■ Do this
In the Gracia food tour text, what does "la nena" mean in Catalan?
++++ Document text ++++
Barcelona Food Tour in the Gracia Neighborhood

The Gracia tour includes seven locations, crisscrossing the neighborhood over a period of three hours. The organizers pride themselves on supporting small businesses, featuring owner-operators throughout.

Spanish Hot Chocolate

Chocolateria La Nena

The first stop is the warm and cozy Chocolateria La Nena for hot chocolate. This bustling, kid-friendly little cafe (la nena means “the girl” in Catalan) is a granja, a place traditionally authorized for the production and distribution of dairy products. Books and board games line the walls, children play with a wooden kitchen and rocking horse. And of course, everyone eats. Every table is full, save the long table in the back reserved for the food tour, and the waitstaff buzzes around.

As soon as we are seated, plates appear. Spanish hot chocolate is thick and rich and creamy, and La Nena tops it with lovely fresh cream and pair it with melindro and churro for dipping.

Melindro, a cake similar to lady finger, is soft and almost meringue-like, and the churro is crisp on the outside and soft on the inside. But the real star here is the chocolate. The thick, bittersweet goodness coats your treats when you dip them, but is thin enough to drink.

La Trobada del Gourmet

Next on the food tour is the Mercat de l’Abaceria Central, a traditional fresh food market opened in 1892. It is clean, bright, and has a great variety. We head straight to La Trobada del Gourmet, a lovely little family-owned shop featuring Spanish and Catalan cheeses, where the purveyor presents us with a tray of cheeses and pairings. We taste three kinds of cheese, including a lovely award-winning manchego, and the hyper-local payoyo cheese. Made from the milk of a goat indigenous to the Sierra de Cadiz, known as the payoya goat, this artisan cheese is organic and delicious.


We walk through the market, taking in the sights and smells of fresh produce, meats, fish, herbs, and more that the many booths offered. Our next stop is focused on a Spanish staple – the olives.

We each receive a clear plastic dish containing half a dozen olives, each of a different variety, some green, some black. While we all knew the manzanilla, the green olives common in the U.S., there were several none of us had seen before. Some were tangy and nutty, others were spicy, salty, or sharp.

Racks of olive oil at Oil Sal

Oli Sal

From olives to olive oil, we leave the market and make our way down the street to a delightful little glass-front shop called Oli Sal, where olive oils and olive oil products line shelf after shelf. Literally translated to “oil and salt,” they also have a wide selection of salt and vinegar from regions all across Spain.
++++ Given information ++++
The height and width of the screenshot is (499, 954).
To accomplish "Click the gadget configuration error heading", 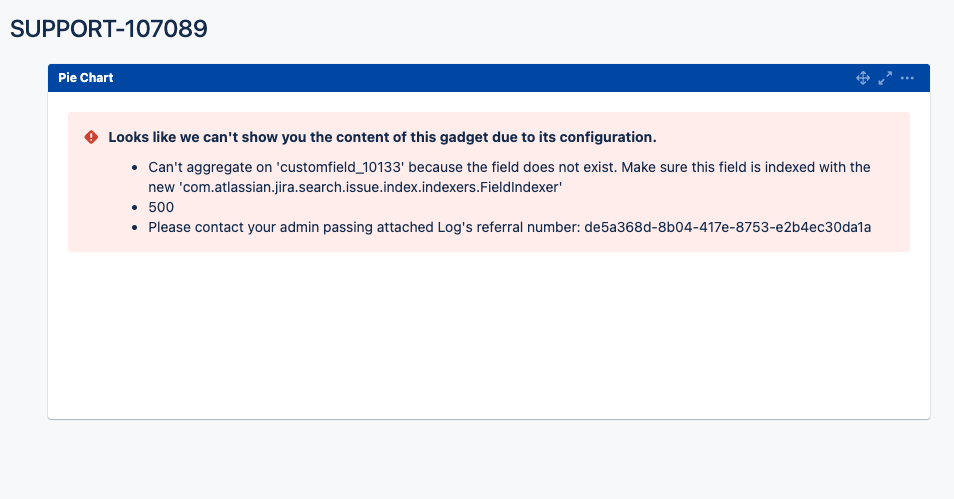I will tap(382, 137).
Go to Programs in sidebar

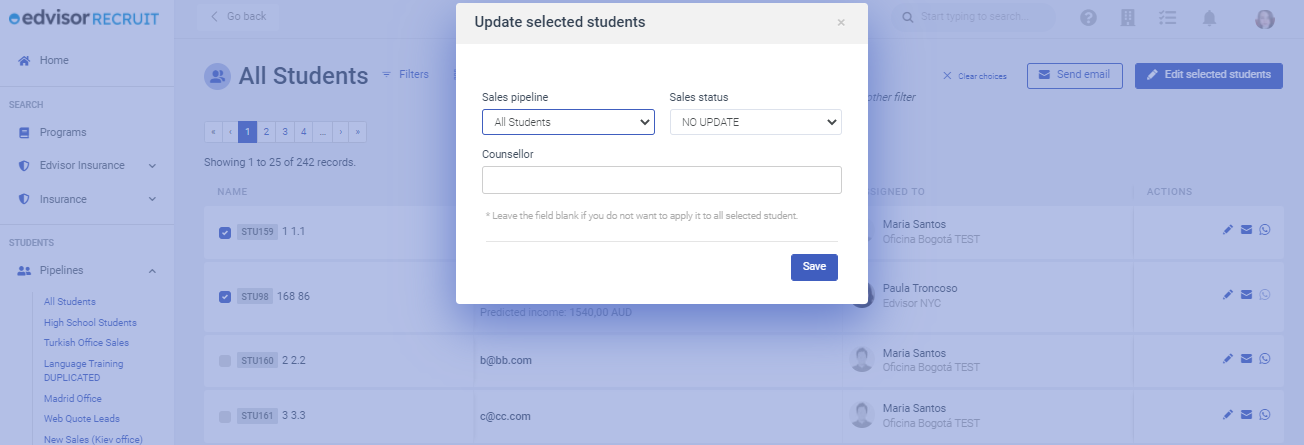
++++
++++ Given information ++++
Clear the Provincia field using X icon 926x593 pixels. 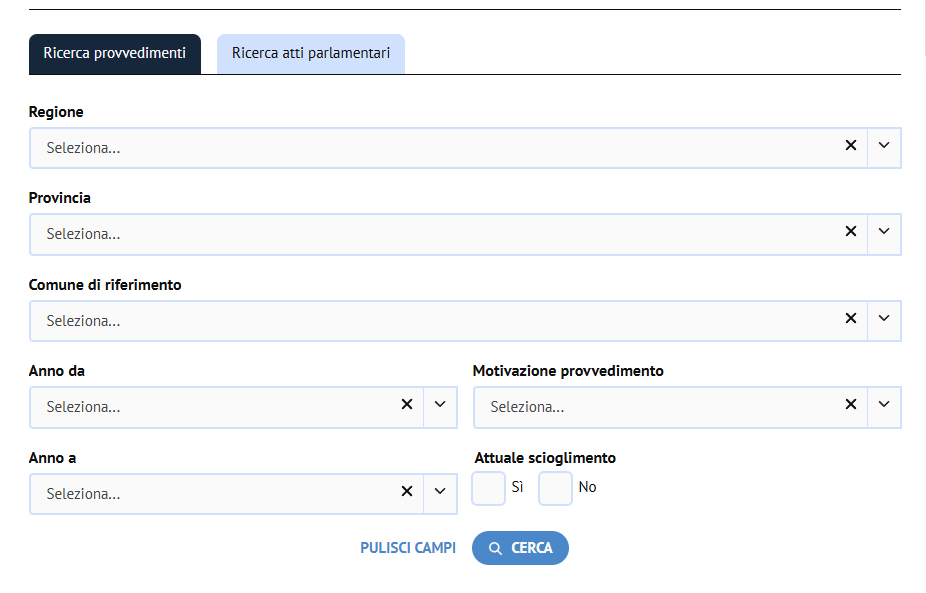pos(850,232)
++++
■ Written answer
"The girl."